Tuning in the later arias of the program suffered, ostensibly from exhaustion. Yet, in addition to the full qualities of Zamir’s haute-contre, it’s difficult not to be amused, even charmed,  by the lyrical qualities of his voice, a lightness that becomes a countertenor, that showed itself in the more blithe arias of the evenings. “Mes amis ecoutez l’histoire,” transposed from Adolphe Adam’s Le Postillon de Longjumeau (1836), or “Ah! mes amis, quel jour de fête!” transposed from Donizetti’s La fille du régiment (1840), exposed a remarkable range and flexibility in Zamir’s instrument.
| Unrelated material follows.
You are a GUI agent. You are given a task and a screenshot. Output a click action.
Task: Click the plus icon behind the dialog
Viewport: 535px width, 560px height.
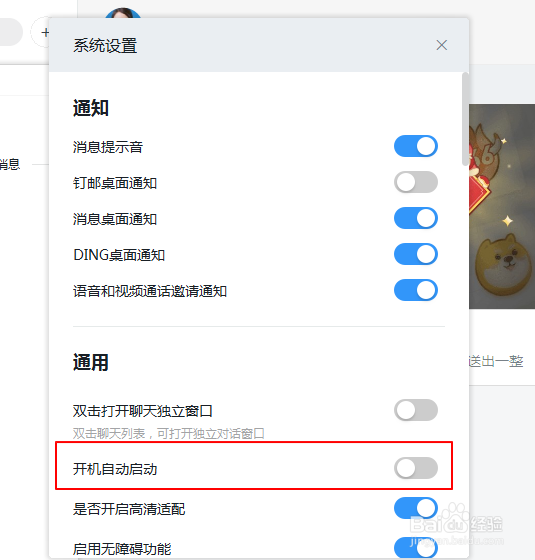pyautogui.click(x=45, y=33)
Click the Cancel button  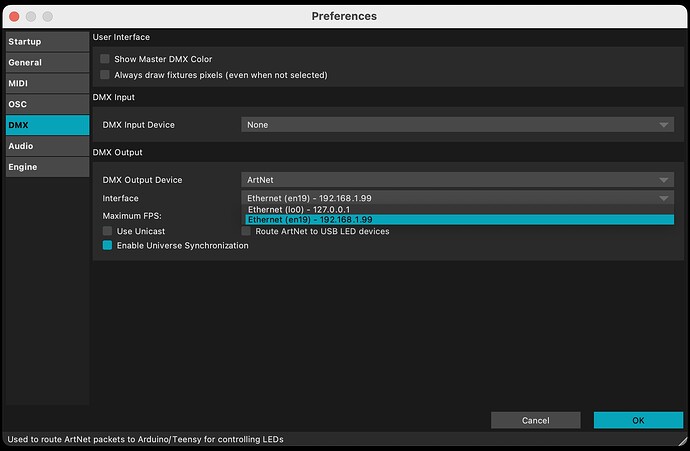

Although certainly developed for Baroque and early Classical music, the combination of Zamir’s rich timbre with remarkable flexibility were somehow ideal for the late Romantic works. Wednesday evening’s successful collaboration between Zamir and Cunningham culminated in “Vainement, ma bien aimée,” transposed from Lalo’s Le Roy d’Ys (1888) and “Pourquoi me réveiller” transposed from Massenet’s Werther (1892); both were nothing short of beautiful. Zamir’s haute-contre eschewed sometimes over-blown Romantic sensibilities for a somehow fragile reading that was inherent to his higher range, an interpretation that was supported nicely with Cunningham’s sensitve accompaniment.

The evening’s performance concluded with a encore of Massenet’s Élégie–a reading that nicely summarized all that was wonderful about Zamir and Cunningham’s collaboration on Wednesday evening.

St. John’s concert series continues at the lovely church on Bowdoin Street, Beacon Hill, on January 4th, with a piano recital by Keane Southard.

Sudeep Agarwala is a graduate student at the Massachusetts Institute of Technology. He performs with various choral groups throughout Boston and Cambridge.